## Exercise objective
Restate the data below word for word, omitting pictures.

## Provided records
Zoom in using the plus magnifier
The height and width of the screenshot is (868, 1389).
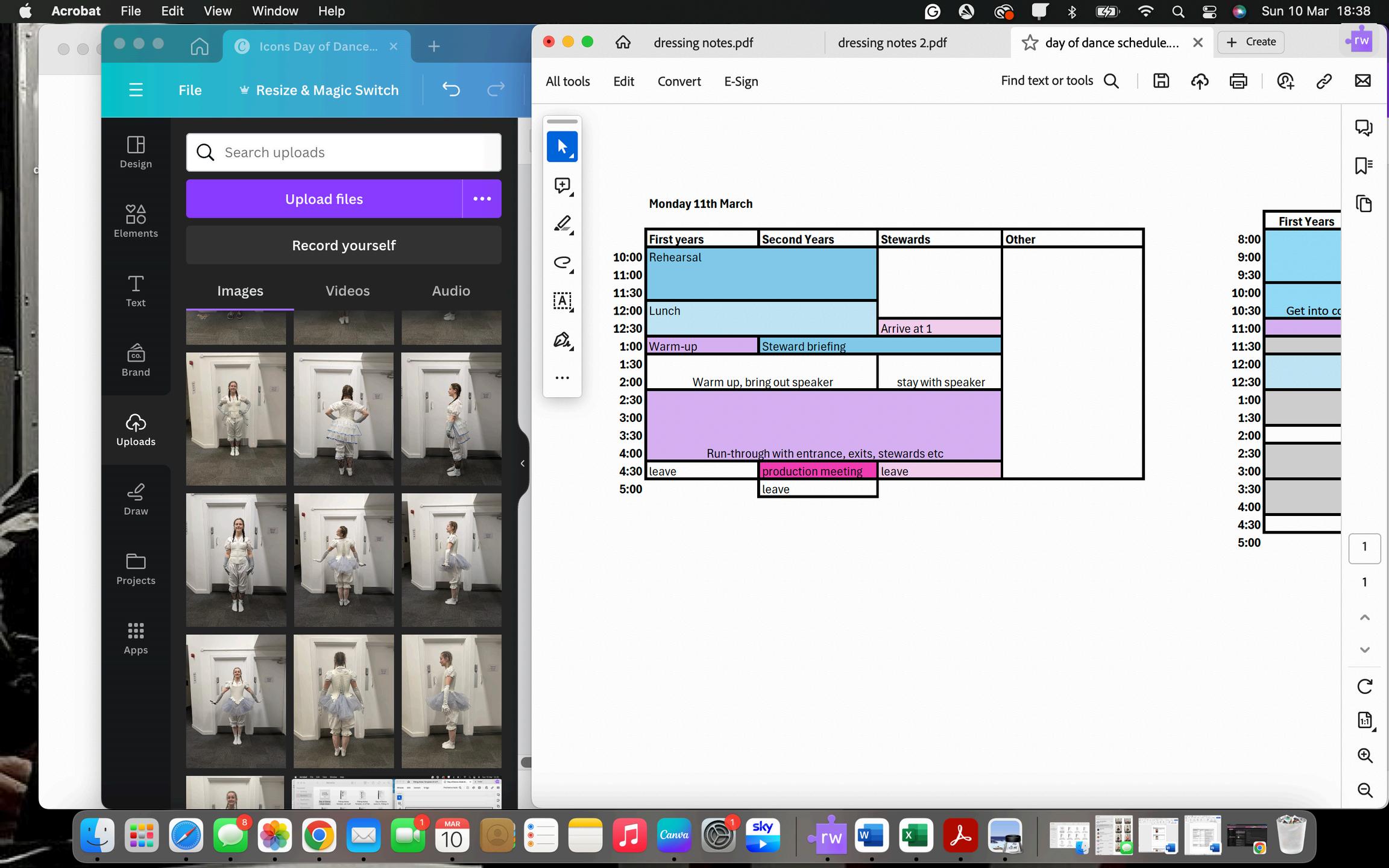coord(1364,755)
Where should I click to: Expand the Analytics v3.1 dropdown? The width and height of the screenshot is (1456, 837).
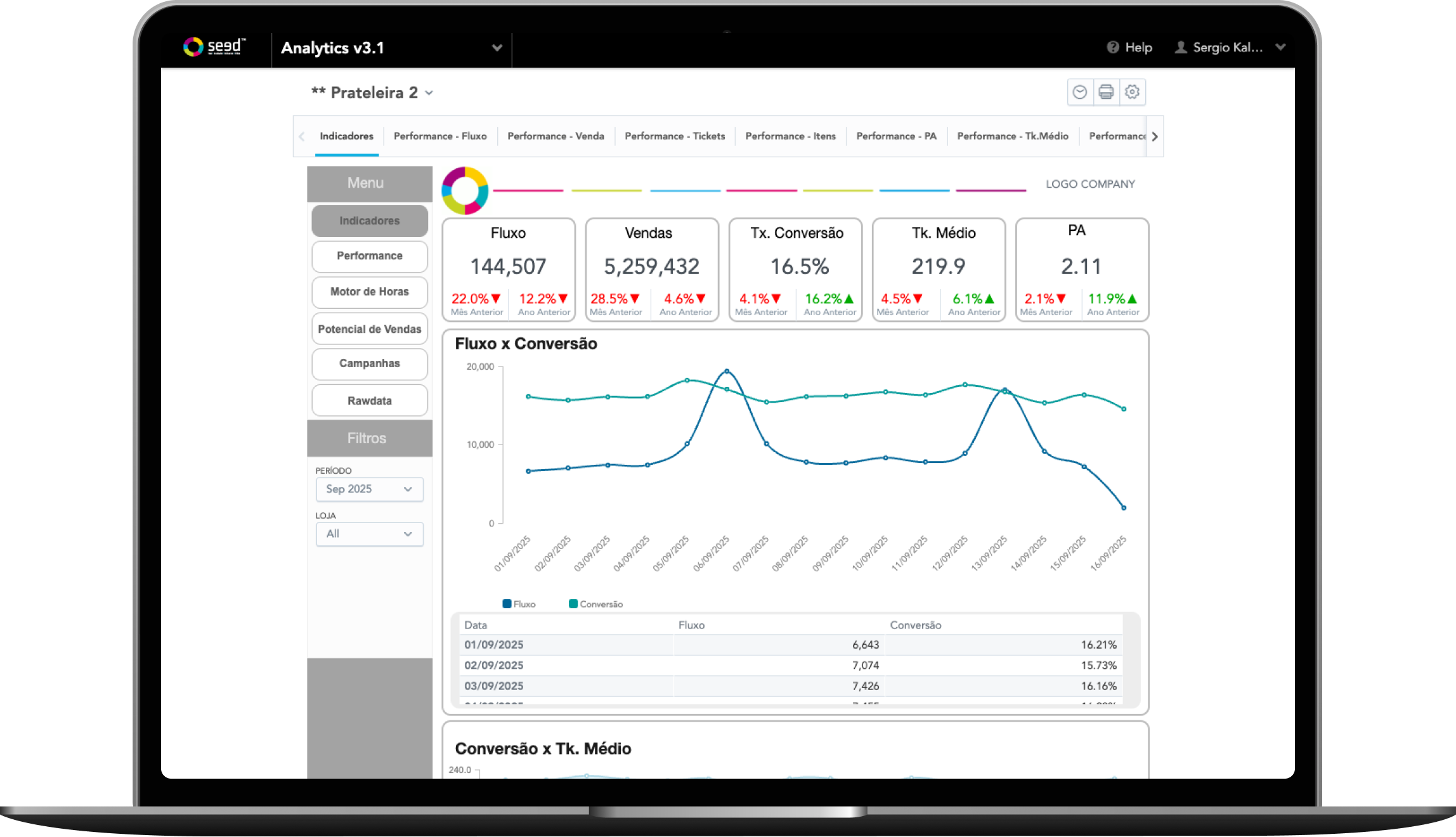(x=497, y=48)
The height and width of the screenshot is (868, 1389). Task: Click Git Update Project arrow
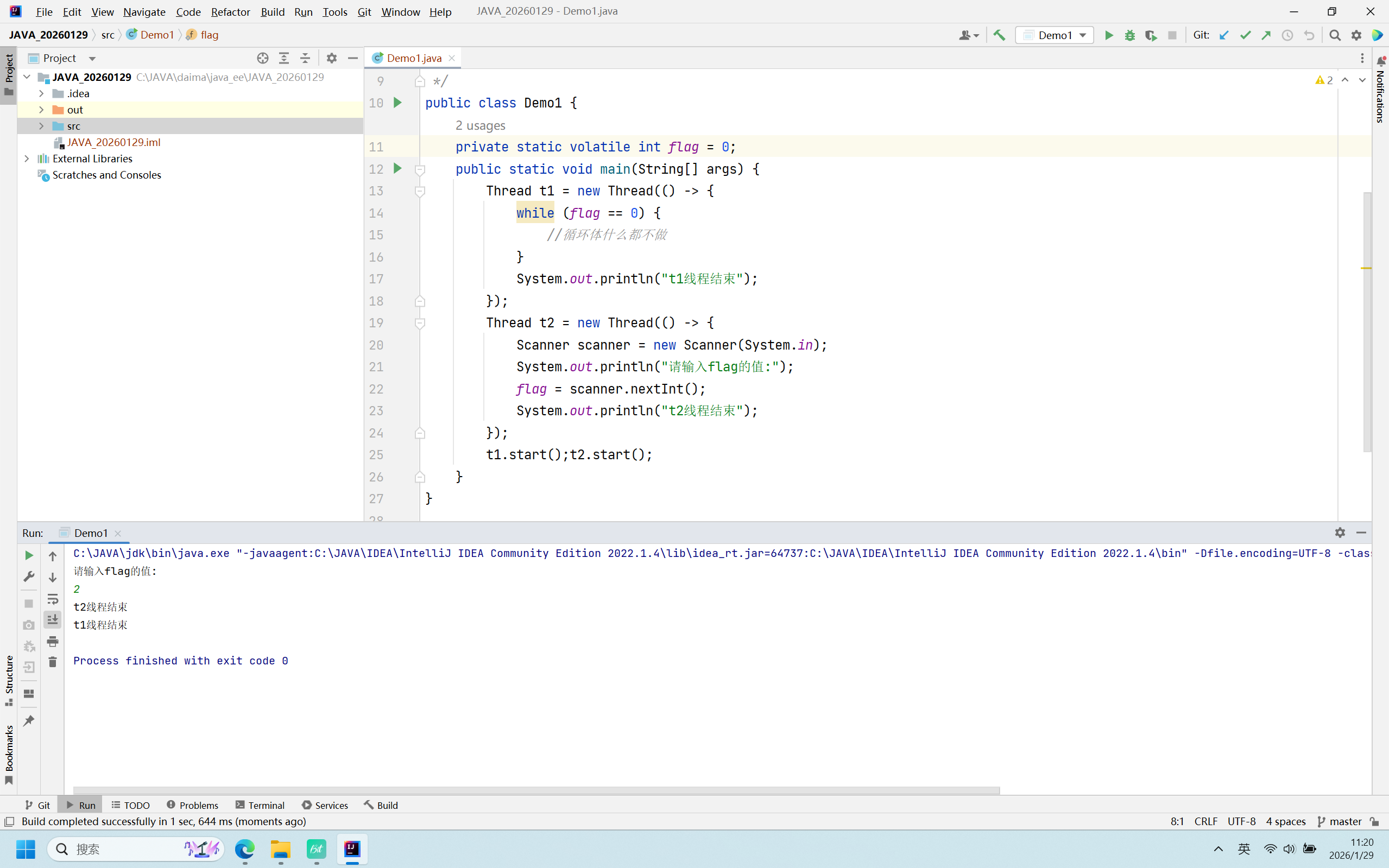pos(1223,35)
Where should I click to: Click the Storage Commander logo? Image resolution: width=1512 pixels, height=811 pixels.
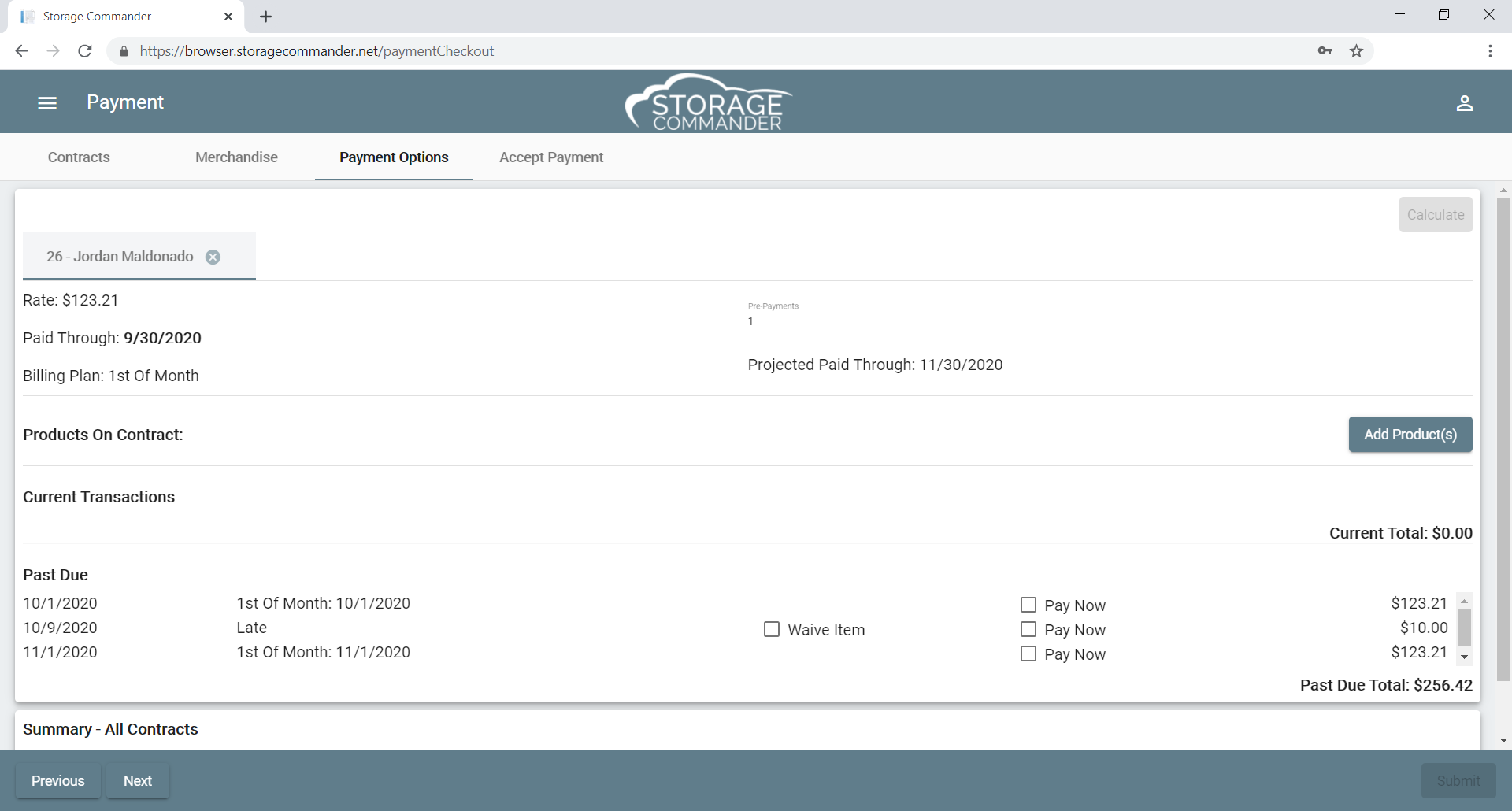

## Answer to the exercise
Zoom in using the plus magnifier
The height and width of the screenshot is (868, 1389).
coord(1364,755)
Where should I click to: Expand the Analytics v3.1 dropdown? The width and height of the screenshot is (1456, 837).
(x=497, y=48)
The height and width of the screenshot is (868, 1389). Task: Click Git Update Project arrow
pos(1223,35)
Where should I click to: Click the Storage Commander logo? Image resolution: width=1512 pixels, height=811 pixels.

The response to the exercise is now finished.